- WORK ORDER -
In total, how many lines of the data contain the word "computer"? Only that number is wanted.

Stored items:
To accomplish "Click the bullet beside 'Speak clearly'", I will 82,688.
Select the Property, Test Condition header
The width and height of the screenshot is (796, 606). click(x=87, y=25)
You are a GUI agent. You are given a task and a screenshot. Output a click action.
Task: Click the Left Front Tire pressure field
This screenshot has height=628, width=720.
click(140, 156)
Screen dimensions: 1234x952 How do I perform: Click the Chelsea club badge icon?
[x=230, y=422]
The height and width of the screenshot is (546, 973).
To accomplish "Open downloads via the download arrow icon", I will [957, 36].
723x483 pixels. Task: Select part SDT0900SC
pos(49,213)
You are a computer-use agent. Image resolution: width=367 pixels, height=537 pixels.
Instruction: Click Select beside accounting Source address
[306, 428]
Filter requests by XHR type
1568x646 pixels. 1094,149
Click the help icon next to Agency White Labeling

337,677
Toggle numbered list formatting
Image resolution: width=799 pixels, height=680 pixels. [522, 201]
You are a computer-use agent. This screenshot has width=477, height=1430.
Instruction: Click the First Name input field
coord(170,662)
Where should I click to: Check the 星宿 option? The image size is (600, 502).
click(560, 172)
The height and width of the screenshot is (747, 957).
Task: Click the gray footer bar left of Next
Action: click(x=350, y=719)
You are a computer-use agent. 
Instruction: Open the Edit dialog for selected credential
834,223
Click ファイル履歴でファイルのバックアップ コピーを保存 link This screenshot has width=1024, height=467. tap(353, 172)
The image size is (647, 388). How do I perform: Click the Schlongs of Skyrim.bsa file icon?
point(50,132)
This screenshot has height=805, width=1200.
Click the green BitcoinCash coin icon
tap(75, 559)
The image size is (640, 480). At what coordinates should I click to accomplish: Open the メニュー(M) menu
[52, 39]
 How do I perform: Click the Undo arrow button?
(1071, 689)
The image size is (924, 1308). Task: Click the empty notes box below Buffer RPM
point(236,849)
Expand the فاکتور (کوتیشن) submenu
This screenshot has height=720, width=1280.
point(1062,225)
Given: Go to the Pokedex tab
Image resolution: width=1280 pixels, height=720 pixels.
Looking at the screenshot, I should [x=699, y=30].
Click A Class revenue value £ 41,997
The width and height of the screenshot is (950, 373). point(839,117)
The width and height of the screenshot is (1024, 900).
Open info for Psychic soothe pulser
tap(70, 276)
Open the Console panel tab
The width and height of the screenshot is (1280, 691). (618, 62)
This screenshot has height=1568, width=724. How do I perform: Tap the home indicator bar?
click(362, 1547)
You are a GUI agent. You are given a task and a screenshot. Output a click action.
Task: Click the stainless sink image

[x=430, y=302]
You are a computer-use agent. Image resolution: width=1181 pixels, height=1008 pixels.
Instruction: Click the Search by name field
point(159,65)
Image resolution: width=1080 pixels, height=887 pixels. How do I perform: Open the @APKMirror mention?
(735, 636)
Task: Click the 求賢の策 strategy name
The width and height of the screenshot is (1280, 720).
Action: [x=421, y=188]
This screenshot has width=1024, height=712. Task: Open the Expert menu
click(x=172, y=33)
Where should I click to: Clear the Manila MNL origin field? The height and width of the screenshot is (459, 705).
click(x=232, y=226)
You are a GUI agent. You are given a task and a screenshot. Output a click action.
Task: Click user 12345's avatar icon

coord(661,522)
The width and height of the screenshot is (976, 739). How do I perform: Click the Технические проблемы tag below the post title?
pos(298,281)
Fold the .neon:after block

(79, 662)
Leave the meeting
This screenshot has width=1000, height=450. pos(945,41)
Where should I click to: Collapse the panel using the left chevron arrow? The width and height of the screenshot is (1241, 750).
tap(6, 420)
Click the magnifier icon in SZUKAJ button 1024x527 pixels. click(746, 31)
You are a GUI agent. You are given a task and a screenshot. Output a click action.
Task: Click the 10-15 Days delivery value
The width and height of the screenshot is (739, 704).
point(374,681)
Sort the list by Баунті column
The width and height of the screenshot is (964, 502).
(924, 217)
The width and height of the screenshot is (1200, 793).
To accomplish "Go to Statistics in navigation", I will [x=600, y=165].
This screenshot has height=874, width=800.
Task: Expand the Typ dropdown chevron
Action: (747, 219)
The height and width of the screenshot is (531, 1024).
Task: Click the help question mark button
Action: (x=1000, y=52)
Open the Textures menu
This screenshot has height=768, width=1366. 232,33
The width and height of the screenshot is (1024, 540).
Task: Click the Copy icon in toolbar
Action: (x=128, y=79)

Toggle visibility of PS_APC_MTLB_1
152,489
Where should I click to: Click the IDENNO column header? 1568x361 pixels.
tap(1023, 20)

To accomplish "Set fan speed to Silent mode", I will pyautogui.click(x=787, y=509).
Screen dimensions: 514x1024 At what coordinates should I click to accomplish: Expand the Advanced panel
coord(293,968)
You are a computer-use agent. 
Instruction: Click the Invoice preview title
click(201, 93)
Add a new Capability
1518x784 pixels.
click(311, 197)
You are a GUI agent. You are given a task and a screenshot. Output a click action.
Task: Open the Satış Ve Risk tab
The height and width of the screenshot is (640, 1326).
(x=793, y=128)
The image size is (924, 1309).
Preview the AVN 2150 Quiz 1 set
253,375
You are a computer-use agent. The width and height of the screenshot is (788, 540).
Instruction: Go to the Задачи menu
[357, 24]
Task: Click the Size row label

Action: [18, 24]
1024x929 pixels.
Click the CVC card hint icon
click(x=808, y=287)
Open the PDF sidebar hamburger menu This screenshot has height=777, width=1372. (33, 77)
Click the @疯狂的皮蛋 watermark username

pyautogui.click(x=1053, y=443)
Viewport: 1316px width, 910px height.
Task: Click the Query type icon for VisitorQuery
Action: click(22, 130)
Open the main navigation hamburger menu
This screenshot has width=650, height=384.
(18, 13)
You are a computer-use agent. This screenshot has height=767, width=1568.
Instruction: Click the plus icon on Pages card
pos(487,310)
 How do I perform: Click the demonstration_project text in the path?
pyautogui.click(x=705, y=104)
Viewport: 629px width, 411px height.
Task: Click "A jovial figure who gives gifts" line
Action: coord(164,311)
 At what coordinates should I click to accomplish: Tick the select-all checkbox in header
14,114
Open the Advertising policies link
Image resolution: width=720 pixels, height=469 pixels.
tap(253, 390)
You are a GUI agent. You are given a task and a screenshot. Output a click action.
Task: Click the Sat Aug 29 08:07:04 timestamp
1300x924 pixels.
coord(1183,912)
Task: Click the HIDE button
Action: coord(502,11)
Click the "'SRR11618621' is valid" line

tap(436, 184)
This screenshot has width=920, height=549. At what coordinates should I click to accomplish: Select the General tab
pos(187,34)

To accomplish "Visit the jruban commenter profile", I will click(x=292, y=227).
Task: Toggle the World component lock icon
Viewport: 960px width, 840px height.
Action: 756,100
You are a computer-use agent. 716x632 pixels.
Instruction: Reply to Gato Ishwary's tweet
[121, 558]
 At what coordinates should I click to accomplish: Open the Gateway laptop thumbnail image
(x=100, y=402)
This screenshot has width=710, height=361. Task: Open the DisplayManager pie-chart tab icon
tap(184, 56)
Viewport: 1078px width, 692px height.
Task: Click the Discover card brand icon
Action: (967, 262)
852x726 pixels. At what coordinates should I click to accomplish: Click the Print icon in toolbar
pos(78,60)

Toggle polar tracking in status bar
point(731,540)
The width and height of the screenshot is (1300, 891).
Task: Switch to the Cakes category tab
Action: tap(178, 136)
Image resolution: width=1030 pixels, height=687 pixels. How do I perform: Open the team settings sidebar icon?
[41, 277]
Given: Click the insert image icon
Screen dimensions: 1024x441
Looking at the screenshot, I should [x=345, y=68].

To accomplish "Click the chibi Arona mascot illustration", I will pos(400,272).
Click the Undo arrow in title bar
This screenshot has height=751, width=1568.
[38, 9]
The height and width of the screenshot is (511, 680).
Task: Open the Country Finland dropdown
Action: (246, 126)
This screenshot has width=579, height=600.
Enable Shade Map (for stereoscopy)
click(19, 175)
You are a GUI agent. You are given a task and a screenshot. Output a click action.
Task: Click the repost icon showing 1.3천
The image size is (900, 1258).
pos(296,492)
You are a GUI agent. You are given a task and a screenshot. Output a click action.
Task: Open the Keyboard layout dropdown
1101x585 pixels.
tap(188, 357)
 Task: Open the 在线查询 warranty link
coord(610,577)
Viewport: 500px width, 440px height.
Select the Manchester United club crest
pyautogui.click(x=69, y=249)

- WRITTEN ANSWER -
8